══ EXCERPTED PASSAGE ══

# Sickened



## Lanason (Sep 1, 2009)

Today I went into an Ideal Standard showroom, operated by EL MENOFY Bros, next to Gourmet , Nr Carrefour Maadi.

They had a Grey Parrot bird in a cage and it was in a disgusting state. Wing feathers had been plucked, chest and neck all plucked - looked like it had self abused itself. I'm not a great amnimal lover but I was totally sickened. I had words with the Sales guys and he was smiling saying "not for sale", "for show" 

I told them to take to Doctors now - emergencyy, tomorrow animal dead..... he said OK.

can't believe it


----------



## Jamjoom (Aug 18, 2012)

That's sickening.
I know something more sickening though. some armies who kill innocent people in cold blood to get some oil.


----------



## MaidenScotland (Jun 6, 2009)

I dont know why you can't believe it.. animal cruelty is a world wide problem.. but here it is acceptable,


----------



## Lanason (Sep 1, 2009)

I can understand poor people who can't afford it. But an expensive ceramics shop !!!


----------



## MaidenScotland (Jun 6, 2009)

Lanason said:


> I can understand poor people who can't afford it. But an expensive ceramics shop !!!




bet they were so proud of the poor bird


----------



## Lanason (Sep 1, 2009)

MaidenScotland said:


> bet they were so proud of the poor bird


Actually he was VERY proud till I had a go !!


----------



## hurghadapat (Mar 26, 2010)

Lanason said:


> Actually he was VERY proud till I had a go !!


There was a shop in Hurghada that had an owl in a cage that it could barely fit into....was supposed to be an attraction so tourists would stop at the shop look at the bird and hopefully buy something once the sellar had pounced....didn't last two weeks,they got so much abuse from tourists until one tourist let it free from the cage :clap2::clap2:


----------



## mamasue (Oct 7, 2008)

Pat.....do you remember the pet shop on the corner, just off Sherry Street??
I hated that man so much!!
He kept puppies stacked up in tiny cages with no solid bottoms... so if one pooped, it'd go straight onto the one below!!
He actually told and Egyptian friend "if I neglect the animals, the foreigners will buy them at a high price because they feel sorry for them"
I wanted to kill that b*starrrrdddd!


----------



## hurghadapat (Mar 26, 2010)

mamasue said:


> Pat.....do you remember the pet shop on the corner, just off Sherry Street??
> I hated that man so much!!
> He kept puppies stacked up in tiny cages with no solid bottoms... so if one pooped, it'd go straight onto the one below!!
> He actually told and Egyptian friend "if I neglect the animals, the foreigners will buy them at a high price because they feel sorry for them"
> I wanted to kill that b*starrrrdddd!


Yes...remember him well...my first apartment was just off Sherry St and not like it is now...just sand no lights and almost no shops....big difference now


----------



## MaidenScotland (Jun 6, 2009)

Lanason said:


> Actually he was VERY proud till I had a go !!

═══

» **REQUIREMENTS**:
According to the forum thread above, how did the owl kept in a cage at the shop in Hurghada get out?

══ SUPPLIED ENTRIES ══

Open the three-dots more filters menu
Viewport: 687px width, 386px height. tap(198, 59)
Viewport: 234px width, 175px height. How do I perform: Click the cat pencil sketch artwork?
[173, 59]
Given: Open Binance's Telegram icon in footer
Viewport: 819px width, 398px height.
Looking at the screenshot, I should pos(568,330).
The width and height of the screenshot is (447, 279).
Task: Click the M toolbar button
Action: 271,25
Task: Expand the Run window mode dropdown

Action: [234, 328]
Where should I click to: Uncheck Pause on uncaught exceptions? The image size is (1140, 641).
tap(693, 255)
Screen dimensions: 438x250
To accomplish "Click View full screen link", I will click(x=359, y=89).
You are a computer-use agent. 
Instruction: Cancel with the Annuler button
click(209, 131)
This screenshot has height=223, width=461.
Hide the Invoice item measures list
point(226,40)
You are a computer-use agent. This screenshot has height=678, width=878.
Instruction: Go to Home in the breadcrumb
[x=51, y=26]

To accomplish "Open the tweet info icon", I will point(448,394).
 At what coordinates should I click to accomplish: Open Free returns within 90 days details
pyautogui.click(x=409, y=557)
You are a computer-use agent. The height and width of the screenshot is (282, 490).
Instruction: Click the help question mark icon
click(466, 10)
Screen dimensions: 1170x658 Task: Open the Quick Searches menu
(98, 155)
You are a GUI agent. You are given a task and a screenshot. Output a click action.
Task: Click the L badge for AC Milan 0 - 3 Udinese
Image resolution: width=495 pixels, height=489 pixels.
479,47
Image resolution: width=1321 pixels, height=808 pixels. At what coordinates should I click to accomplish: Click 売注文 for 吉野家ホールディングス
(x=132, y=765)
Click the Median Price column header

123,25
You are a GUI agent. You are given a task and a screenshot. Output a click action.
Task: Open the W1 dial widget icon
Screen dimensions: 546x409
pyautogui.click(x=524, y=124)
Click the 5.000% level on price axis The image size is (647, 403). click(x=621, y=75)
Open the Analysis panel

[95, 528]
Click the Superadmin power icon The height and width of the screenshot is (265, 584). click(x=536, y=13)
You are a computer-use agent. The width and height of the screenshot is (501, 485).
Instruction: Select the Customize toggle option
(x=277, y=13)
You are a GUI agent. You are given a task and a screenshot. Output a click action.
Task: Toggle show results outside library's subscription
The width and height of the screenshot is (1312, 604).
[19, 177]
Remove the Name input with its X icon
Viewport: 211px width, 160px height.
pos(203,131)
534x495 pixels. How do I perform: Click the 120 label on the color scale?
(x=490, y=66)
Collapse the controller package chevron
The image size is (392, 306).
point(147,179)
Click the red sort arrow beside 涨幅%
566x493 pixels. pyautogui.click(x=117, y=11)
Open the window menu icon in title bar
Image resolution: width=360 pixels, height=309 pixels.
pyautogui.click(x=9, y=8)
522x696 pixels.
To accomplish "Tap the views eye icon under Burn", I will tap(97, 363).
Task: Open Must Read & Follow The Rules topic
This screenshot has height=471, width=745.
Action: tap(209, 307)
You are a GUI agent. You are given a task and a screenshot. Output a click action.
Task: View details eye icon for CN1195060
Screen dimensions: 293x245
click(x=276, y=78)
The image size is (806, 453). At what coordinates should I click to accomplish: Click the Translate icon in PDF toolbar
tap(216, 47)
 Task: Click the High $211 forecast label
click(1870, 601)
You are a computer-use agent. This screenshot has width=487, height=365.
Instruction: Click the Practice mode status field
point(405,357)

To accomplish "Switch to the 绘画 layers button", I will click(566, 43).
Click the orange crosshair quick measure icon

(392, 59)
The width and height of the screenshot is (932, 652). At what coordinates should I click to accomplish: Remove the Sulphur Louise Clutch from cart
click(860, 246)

═══

» **RESPONSE BELOW**:
A tourist let it out of the cage.